-- PASSAGE FOR REVIEW follows --

But it’s not just about sustaining success. Citowicki and his players aren’t afraid to put lofty expectations out there. They don’t want to settle for making it to the NCAA tournament. They want to win a first-round game, which Montana has done only once, way back in 2000.

“You’ve got to win in the NCAA tournament at some point, right,” he asked rhetorically. “I feel like we’re all getting tired of losing in that first round. It’s hard. It’s a very complicated step, but it’s something that we have to start shooting for. We can’t just continue being comfortable just doing this over and over again.”

Accomplishing that depends on a combination of coaches, players and luck, like avoiding injuries. The Griz lost key pieces from last year’s squad, but they have enough returning talent to be able to dream big. They bring back eight starters from a team that went 13-6-1, the program’s most wins since 2000.

One of those starters is defender McKenzie Kilpatrick, the lone fifth-year senior and the only player still on the roster not recruited by Citowicki. The family culture he’s built at UM was a major factor in Kilpatrick wanting to use her COVID year of eligibility to play another season after appearing in 69 games and making 44 starts over the previous four years.

-- PASSAGE FOR REVIEW concluded --
-- MATERIAL SUPPLIED follows --

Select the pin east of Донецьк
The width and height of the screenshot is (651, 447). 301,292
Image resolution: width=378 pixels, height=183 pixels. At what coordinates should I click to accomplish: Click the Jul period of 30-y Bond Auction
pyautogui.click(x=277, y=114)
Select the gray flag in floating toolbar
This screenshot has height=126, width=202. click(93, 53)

-- MATERIAL SUPPLIED concluded --
-- MATERIAL SUPPLIED follows --

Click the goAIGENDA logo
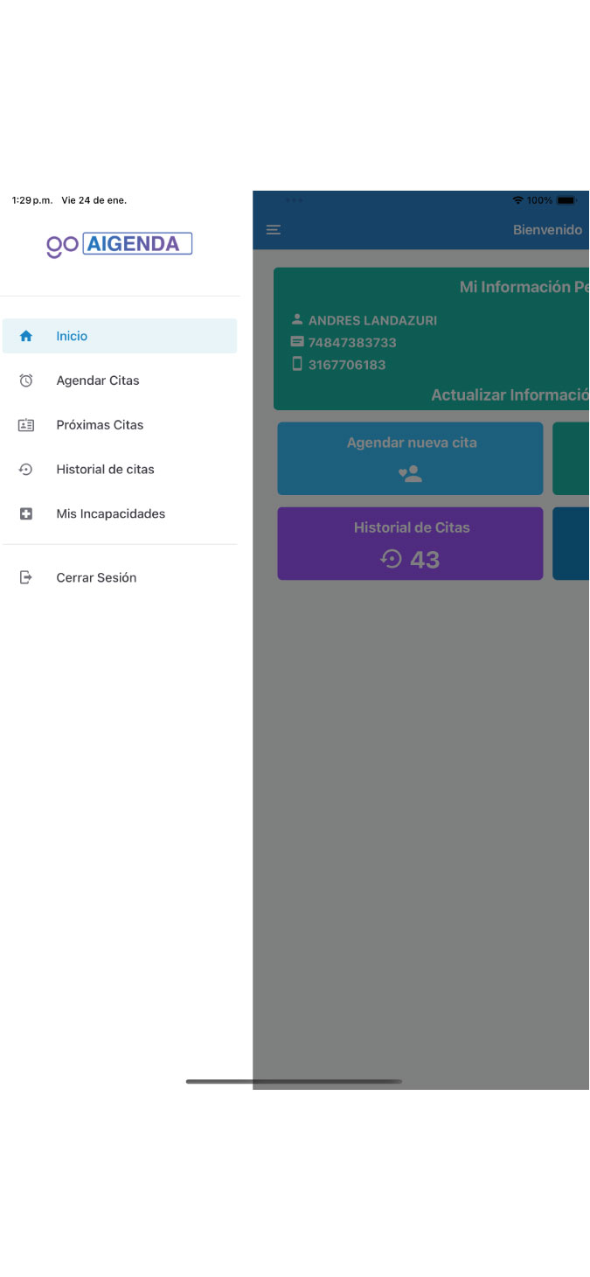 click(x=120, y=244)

-- MATERIAL SUPPLIED concluded --
-- MATERIAL SUPPLIED follows --

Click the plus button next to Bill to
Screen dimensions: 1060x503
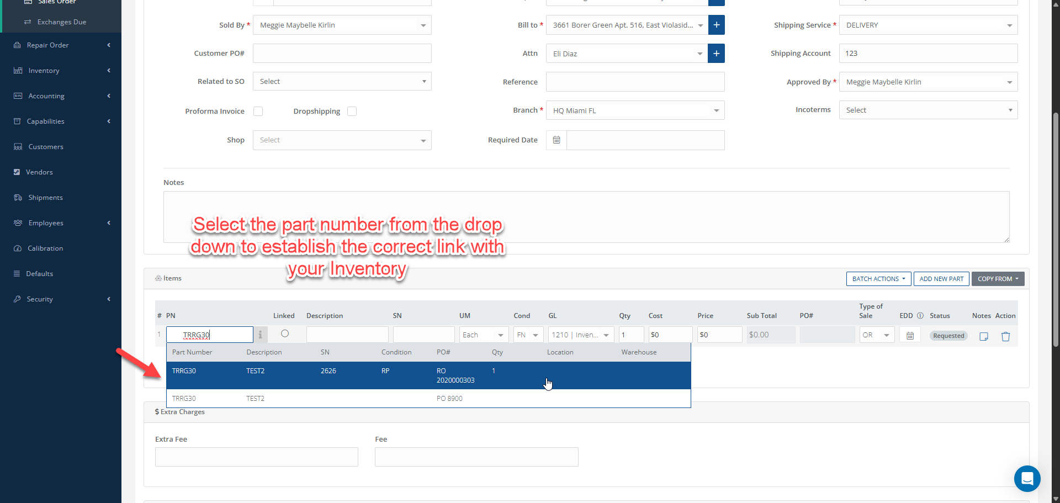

-- MATERIAL SUPPLIED concluded --

■ THINGS TO DO
• 1. Reproduce the stretch of the Montana soccer passage from "Accomplishing that depends" through "previous four years.", word for word.
• 2. According to the Montana soccer passage, what does winning a first-round NCAA tournament game depend on? Name each factor it gives.
• 3. Carry the Montana soccer passage forward, picking up after its final sentence.
The data has no connection to the passage about Montana soccer.

■ ANSWERS PROVIDED
• 1.
Accomplishing that depends on a combination of coaches, players and luck, like avoiding injuries. The Griz lost key pieces from last year’s squad, but they have enough returning talent to be able to dream big. They bring back eight starters from a team that went 13-6-1, the program’s most wins since 2000.

One of those starters is defender McKenzie Kilpatrick, the lone fifth-year senior and the only player still on the roster not recruited by Citowicki. The family culture he’s built at UM was a major factor in Kilpatrick wanting to use her COVID year of eligibility to play another season after appearing in 69 games and making 44 starts over the previous four years.

• 2. Coaches, players, and luck, such as avoiding injuries.

• 3.
“I love the program so much. I love the girls. I love just everything we stand for,” she said. “COVID kind of took a lot away from people and that one year was kind of tough. Coming back last year, I just had the time of my life. I was like, ‘You know, I just want to come back and play one more season and just step into a different role than I’ve been in.’”

Citowicki believes there is still more out there for Kilpatrick to achieve. She’s one of two team captains along with Allie Larsen, a senior defender who has started all 50 games over the past three years, earning second-team All-Big Sky honors once and honorable mention status twice.

Larsen was part of Citowicki’s first recruiting class after he was hired in May 2018. She’s enjoyed the welcoming atmosphere within the team and how they take pride in hard work on and off the field, like working with youth soccer players in the community. When they’re all on the same page, special things can happen.

“I think that’s something that’s cool about our team is last year we were super professional,” she said. “Chris would come in, he’d be like, ‘Alright, I need this done.’ Everyone put their head down, worked, got it done. I’m hoping that will carry over into this year and we can just grind and get it done.”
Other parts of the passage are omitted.